**Source information:**

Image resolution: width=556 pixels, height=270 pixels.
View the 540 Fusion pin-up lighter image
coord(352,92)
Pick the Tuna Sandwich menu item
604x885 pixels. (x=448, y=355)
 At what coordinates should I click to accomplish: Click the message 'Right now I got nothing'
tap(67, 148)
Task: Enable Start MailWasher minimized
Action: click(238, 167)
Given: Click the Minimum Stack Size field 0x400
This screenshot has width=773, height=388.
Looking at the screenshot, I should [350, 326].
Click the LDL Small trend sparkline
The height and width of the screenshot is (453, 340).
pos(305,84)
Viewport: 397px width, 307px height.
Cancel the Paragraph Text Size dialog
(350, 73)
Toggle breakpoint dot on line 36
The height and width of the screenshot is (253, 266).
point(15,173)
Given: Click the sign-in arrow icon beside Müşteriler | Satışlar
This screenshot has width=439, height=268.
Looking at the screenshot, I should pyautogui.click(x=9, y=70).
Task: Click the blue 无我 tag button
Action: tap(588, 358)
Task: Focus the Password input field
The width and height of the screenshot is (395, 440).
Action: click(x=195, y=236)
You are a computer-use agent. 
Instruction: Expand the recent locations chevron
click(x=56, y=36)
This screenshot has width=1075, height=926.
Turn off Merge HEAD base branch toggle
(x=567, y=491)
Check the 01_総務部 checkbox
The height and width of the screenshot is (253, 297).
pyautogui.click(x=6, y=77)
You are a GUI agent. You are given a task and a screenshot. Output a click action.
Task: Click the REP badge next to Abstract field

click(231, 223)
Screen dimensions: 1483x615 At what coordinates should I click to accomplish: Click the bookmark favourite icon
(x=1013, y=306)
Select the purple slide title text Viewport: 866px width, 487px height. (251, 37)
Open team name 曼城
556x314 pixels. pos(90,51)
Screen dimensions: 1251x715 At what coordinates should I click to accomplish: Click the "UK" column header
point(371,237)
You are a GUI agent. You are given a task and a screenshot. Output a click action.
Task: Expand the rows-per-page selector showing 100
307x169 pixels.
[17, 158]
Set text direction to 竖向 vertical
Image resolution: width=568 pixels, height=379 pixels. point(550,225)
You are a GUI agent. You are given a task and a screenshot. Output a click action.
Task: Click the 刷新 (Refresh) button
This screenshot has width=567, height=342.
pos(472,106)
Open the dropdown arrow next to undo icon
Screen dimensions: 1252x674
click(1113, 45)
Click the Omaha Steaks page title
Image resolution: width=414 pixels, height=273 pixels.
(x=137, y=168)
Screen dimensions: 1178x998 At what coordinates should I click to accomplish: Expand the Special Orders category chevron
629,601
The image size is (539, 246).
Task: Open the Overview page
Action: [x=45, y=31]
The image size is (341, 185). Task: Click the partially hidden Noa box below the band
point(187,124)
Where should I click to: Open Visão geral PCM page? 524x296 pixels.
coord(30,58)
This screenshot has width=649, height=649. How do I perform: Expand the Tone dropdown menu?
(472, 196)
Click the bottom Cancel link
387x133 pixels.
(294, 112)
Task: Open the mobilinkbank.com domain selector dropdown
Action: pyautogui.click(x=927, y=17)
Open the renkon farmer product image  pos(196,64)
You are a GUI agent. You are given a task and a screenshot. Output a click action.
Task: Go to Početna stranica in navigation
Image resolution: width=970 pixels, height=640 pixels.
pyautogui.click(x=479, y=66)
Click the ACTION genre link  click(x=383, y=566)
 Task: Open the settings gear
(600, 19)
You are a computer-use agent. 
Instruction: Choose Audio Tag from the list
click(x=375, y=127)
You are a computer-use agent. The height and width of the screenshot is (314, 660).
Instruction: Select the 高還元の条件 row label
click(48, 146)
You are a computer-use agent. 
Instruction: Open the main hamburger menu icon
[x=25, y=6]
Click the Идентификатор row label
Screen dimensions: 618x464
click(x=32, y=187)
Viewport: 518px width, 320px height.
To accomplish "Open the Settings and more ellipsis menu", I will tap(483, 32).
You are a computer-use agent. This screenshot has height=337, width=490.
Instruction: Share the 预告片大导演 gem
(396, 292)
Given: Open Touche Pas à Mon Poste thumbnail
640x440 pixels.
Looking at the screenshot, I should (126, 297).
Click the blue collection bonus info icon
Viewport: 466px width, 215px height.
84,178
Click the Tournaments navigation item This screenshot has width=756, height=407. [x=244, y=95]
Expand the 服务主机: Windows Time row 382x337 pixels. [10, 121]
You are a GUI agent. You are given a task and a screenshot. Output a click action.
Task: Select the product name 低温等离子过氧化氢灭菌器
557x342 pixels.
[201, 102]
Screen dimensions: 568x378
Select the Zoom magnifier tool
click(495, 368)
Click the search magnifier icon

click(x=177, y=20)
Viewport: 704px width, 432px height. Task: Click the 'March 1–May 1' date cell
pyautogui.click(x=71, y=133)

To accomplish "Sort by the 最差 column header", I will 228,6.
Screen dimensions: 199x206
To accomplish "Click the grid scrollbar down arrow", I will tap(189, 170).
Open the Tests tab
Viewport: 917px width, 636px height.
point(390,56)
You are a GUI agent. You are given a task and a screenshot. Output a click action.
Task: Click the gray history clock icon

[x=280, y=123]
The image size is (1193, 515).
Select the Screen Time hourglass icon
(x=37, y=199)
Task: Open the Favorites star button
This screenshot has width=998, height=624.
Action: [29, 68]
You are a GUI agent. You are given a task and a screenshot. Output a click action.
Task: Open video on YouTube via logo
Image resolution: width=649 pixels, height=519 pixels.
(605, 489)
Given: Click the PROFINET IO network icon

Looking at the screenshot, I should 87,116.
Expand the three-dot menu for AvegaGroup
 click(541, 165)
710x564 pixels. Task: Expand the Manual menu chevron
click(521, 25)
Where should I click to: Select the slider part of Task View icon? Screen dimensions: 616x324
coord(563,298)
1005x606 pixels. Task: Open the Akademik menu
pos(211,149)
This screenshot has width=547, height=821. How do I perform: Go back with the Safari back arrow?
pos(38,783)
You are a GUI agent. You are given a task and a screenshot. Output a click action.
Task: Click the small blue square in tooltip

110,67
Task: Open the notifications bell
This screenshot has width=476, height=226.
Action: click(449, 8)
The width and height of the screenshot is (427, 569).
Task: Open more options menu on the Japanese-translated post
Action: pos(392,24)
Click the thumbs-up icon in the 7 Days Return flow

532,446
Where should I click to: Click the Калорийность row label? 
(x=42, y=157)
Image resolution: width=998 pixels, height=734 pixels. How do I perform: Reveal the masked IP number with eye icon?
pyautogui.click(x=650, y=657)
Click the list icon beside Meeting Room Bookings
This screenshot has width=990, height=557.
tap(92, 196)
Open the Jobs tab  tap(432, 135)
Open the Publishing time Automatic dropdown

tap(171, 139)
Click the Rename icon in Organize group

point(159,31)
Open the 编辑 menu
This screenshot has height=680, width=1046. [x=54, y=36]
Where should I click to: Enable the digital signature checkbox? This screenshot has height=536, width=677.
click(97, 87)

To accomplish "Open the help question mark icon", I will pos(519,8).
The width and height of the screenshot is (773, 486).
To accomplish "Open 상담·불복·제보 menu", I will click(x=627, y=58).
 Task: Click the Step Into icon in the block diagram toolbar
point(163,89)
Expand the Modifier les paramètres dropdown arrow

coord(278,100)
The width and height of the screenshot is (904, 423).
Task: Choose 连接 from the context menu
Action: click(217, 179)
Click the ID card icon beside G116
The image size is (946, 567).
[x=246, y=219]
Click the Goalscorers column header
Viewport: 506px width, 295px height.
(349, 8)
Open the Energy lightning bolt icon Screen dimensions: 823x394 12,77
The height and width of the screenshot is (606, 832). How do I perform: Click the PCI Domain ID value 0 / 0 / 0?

**Work item:** When you answer, return each line of the material exactly as it was written.

**Answer for the task:**
Image resolution: width=556 pixels, height=270 pixels.
View the 540 Fusion pin-up lighter image
coord(352,92)
Pick the Tuna Sandwich menu item
604x885 pixels. (x=448, y=355)
 At what coordinates should I click to accomplish: Click the message 'Right now I got nothing'
tap(67, 148)
Task: Enable Start MailWasher minimized
Action: click(238, 167)
Given: Click the Minimum Stack Size field 0x400
This screenshot has width=773, height=388.
Looking at the screenshot, I should [350, 326].
Click the LDL Small trend sparkline
The height and width of the screenshot is (453, 340).
pos(305,84)
Viewport: 397px width, 307px height.
Cancel the Paragraph Text Size dialog
(350, 73)
Toggle breakpoint dot on line 36
The height and width of the screenshot is (253, 266).
point(15,173)
Given: Click the sign-in arrow icon beside Müşteriler | Satışlar
This screenshot has width=439, height=268.
Looking at the screenshot, I should pyautogui.click(x=9, y=70).
Task: Click the blue 无我 tag button
Action: tap(588, 358)
Task: Focus the Password input field
The width and height of the screenshot is (395, 440).
Action: click(x=195, y=236)
You are a computer-use agent. 
Instruction: Expand the recent locations chevron
click(x=56, y=36)
This screenshot has width=1075, height=926.
Turn off Merge HEAD base branch toggle
(x=567, y=491)
Check the 01_総務部 checkbox
The height and width of the screenshot is (253, 297).
pyautogui.click(x=6, y=77)
You are a GUI agent. You are given a task and a screenshot. Output a click action.
Task: Click the REP badge next to Abstract field

click(231, 223)
Screen dimensions: 1483x615 At what coordinates should I click to accomplish: Click the bookmark favourite icon
(x=1013, y=306)
Select the purple slide title text Viewport: 866px width, 487px height. (251, 37)
Open team name 曼城
556x314 pixels. pos(90,51)
Screen dimensions: 1251x715 At what coordinates should I click to accomplish: Click the "UK" column header
point(371,237)
You are a GUI agent. You are given a task and a screenshot. Output a click action.
Task: Expand the rows-per-page selector showing 100
307x169 pixels.
[17, 158]
Set text direction to 竖向 vertical
Image resolution: width=568 pixels, height=379 pixels. point(550,225)
You are a GUI agent. You are given a task and a screenshot. Output a click action.
Task: Click the 刷新 (Refresh) button
This screenshot has width=567, height=342.
pos(472,106)
Open the dropdown arrow next to undo icon
Screen dimensions: 1252x674
click(1113, 45)
Click the Omaha Steaks page title
Image resolution: width=414 pixels, height=273 pixels.
(x=137, y=168)
Screen dimensions: 1178x998 At what coordinates should I click to accomplish: Expand the Special Orders category chevron
629,601
The image size is (539, 246).
Task: Open the Overview page
Action: [x=45, y=31]
The image size is (341, 185). Task: Click the partially hidden Noa box below the band
point(187,124)
Where should I click to: Open Visão geral PCM page? 524x296 pixels.
coord(30,58)
This screenshot has width=649, height=649. How do I perform: Expand the Tone dropdown menu?
(472, 196)
Click the bottom Cancel link
387x133 pixels.
(294, 112)
Task: Open the mobilinkbank.com domain selector dropdown
Action: pyautogui.click(x=927, y=17)
Open the renkon farmer product image  pos(196,64)
You are a GUI agent. You are given a task and a screenshot. Output a click action.
Task: Go to Početna stranica in navigation
Image resolution: width=970 pixels, height=640 pixels.
pyautogui.click(x=479, y=66)
Click the ACTION genre link  click(x=383, y=566)
 Task: Open the settings gear
(600, 19)
You are a computer-use agent. 
Instruction: Choose Audio Tag from the list
click(x=375, y=127)
You are a computer-use agent. The height and width of the screenshot is (314, 660).
Instruction: Select the 高還元の条件 row label
click(48, 146)
You are a computer-use agent. 
Instruction: Open the main hamburger menu icon
[x=25, y=6]
Click the Идентификатор row label
Screen dimensions: 618x464
click(x=32, y=187)
Viewport: 518px width, 320px height.
To accomplish "Open the Settings and more ellipsis menu", I will tap(483, 32).
You are a computer-use agent. This screenshot has height=337, width=490.
Instruction: Share the 预告片大导演 gem
(396, 292)
Given: Open Touche Pas à Mon Poste thumbnail
640x440 pixels.
Looking at the screenshot, I should (126, 297).
Click the blue collection bonus info icon
Viewport: 466px width, 215px height.
84,178
Click the Tournaments navigation item This screenshot has width=756, height=407. [x=244, y=95]
Expand the 服务主机: Windows Time row 382x337 pixels. [10, 121]
You are a GUI agent. You are given a task and a screenshot. Output a click action.
Task: Select the product name 低温等离子过氧化氢灭菌器
557x342 pixels.
[201, 102]
Screen dimensions: 568x378
Select the Zoom magnifier tool
click(495, 368)
Click the search magnifier icon

click(x=177, y=20)
Viewport: 704px width, 432px height. Task: Click the 'March 1–May 1' date cell
pyautogui.click(x=71, y=133)

To accomplish "Sort by the 最差 column header", I will 228,6.
Screen dimensions: 199x206
To accomplish "Click the grid scrollbar down arrow", I will tap(189, 170).
Open the Tests tab
Viewport: 917px width, 636px height.
point(390,56)
You are a GUI agent. You are given a task and a screenshot. Output a click action.
Task: Click the gray history clock icon

[x=280, y=123]
The image size is (1193, 515).
Select the Screen Time hourglass icon
(x=37, y=199)
Task: Open the Favorites star button
This screenshot has width=998, height=624.
Action: [29, 68]
You are a GUI agent. You are given a task and a screenshot. Output a click action.
Task: Open video on YouTube via logo
Image resolution: width=649 pixels, height=519 pixels.
(605, 489)
Given: Click the PROFINET IO network icon

Looking at the screenshot, I should 87,116.
Expand the three-dot menu for AvegaGroup
 click(541, 165)
710x564 pixels. Task: Expand the Manual menu chevron
click(521, 25)
Where should I click to: Select the slider part of Task View icon? Screen dimensions: 616x324
coord(563,298)
1005x606 pixels. Task: Open the Akademik menu
pos(211,149)
This screenshot has width=547, height=821. How do I perform: Go back with the Safari back arrow?
pos(38,783)
You are a GUI agent. You are given a task and a screenshot. Output a click action.
Task: Click the small blue square in tooltip

110,67
Task: Open the notifications bell
This screenshot has width=476, height=226.
Action: click(449, 8)
The width and height of the screenshot is (427, 569).
Task: Open more options menu on the Japanese-translated post
Action: pos(392,24)
Click the thumbs-up icon in the 7 Days Return flow

532,446
Where should I click to: Click the Калорийность row label? 
(x=42, y=157)
Image resolution: width=998 pixels, height=734 pixels. How do I perform: Reveal the masked IP number with eye icon?
pyautogui.click(x=650, y=657)
Click the list icon beside Meeting Room Bookings
This screenshot has width=990, height=557.
tap(92, 196)
Open the Jobs tab  tap(432, 135)
Open the Publishing time Automatic dropdown

tap(171, 139)
Click the Rename icon in Organize group

point(159,31)
Open the 编辑 menu
This screenshot has height=680, width=1046. [x=54, y=36]
Where should I click to: Enable the digital signature checkbox? This screenshot has height=536, width=677.
click(97, 87)

To accomplish "Open the help question mark icon", I will pos(519,8).
The width and height of the screenshot is (773, 486).
To accomplish "Open 상담·불복·제보 menu", I will click(x=627, y=58).
 Task: Click the Step Into icon in the block diagram toolbar
point(163,89)
Expand the Modifier les paramètres dropdown arrow

coord(278,100)
The width and height of the screenshot is (904, 423).
Task: Choose 连接 from the context menu
Action: click(217, 179)
Click the ID card icon beside G116
The image size is (946, 567).
[x=246, y=219]
Click the Goalscorers column header
Viewport: 506px width, 295px height.
(349, 8)
Open the Energy lightning bolt icon Screen dimensions: 823x394 12,77
The height and width of the screenshot is (606, 832). How do I perform: Click the PCI Domain ID value 0 / 0 / 0?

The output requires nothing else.